Le camp

IMPLANTATION, SYSTÈME, RÉSEAU

Le camp de concentration a été construit, sur les hauteurs de la petite ville de Mauthausen, sur la rive gauche du Danube et au confluent avec l’Enns, à 180 km à l’ouest de Vienne et 20 km à l’est de la ville industrielle de Linz, sur un axe ferroviaire reliant l’Autriche à l’Europe de l’ouest. Le camp est ouvert en août 1938, six mois après l’Anschluss (rattachement de l’Autriche à l’Allemagne), pour « les traîtres de toute l’Autriche ». 

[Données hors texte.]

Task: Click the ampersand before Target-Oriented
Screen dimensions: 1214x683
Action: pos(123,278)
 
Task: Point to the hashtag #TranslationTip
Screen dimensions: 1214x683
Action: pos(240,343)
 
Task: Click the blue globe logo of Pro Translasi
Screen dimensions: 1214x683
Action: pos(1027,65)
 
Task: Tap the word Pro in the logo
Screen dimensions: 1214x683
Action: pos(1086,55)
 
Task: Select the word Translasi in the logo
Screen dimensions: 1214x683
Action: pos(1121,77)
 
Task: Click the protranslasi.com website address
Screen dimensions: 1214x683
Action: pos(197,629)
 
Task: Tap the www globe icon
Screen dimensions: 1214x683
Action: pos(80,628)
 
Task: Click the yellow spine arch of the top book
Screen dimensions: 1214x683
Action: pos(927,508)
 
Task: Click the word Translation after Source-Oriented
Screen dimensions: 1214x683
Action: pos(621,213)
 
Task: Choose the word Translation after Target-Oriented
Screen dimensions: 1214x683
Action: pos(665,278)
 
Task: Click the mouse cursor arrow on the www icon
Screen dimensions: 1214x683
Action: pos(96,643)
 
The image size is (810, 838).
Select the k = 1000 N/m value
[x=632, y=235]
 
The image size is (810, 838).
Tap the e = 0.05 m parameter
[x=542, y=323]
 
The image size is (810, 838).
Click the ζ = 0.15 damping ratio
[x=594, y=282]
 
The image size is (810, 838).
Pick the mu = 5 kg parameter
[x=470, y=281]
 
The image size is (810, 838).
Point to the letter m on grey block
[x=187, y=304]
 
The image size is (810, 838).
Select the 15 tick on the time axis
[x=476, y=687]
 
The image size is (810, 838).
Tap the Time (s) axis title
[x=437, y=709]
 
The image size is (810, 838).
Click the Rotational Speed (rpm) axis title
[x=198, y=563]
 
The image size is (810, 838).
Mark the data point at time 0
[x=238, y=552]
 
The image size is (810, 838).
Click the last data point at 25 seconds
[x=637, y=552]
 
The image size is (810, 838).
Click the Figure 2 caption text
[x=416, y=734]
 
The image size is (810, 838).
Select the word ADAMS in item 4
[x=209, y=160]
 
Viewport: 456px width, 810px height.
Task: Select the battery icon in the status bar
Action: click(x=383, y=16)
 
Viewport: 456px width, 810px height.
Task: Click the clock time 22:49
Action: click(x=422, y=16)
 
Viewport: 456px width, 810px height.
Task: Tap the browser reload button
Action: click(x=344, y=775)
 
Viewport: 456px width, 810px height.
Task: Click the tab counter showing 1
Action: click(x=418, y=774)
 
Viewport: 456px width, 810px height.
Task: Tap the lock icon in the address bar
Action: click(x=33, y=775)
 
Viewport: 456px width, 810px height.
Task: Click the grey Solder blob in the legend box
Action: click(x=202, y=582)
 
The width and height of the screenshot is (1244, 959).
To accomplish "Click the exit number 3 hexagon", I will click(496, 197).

Le site a été choisi du fait de la présence d’une importante carrière de granit (Wiener Graben), qui était propriété de la ville de Vienne. L’exploitation est concédée à l’entreprise DEST (Deutsche Erd- und Steinwerke), affiliée à l’Office central SS pour l’économie et l’administration, dont le siège est à Berlin. À quelques kilomètres, les carrières de Gusen : un camp annexe est ouvert en mai 1940, dont l’importance va grandir jusqu’à la fin du pouvoir nazi. 

Les premiers détenus, allemands et autrichiens, sont rejoints, dès les premières conquêtes militaires allemandes, par des opposants des territoires conquis militairement, tchèques et polonais, suivis, dès l’été 1940, de républicains espagnols vaincus avec l’armée française et spoliés du statut de prisonnier de guerre. L’internationalisation de la masse des détenus grossira avec la domination allemande en Europe. 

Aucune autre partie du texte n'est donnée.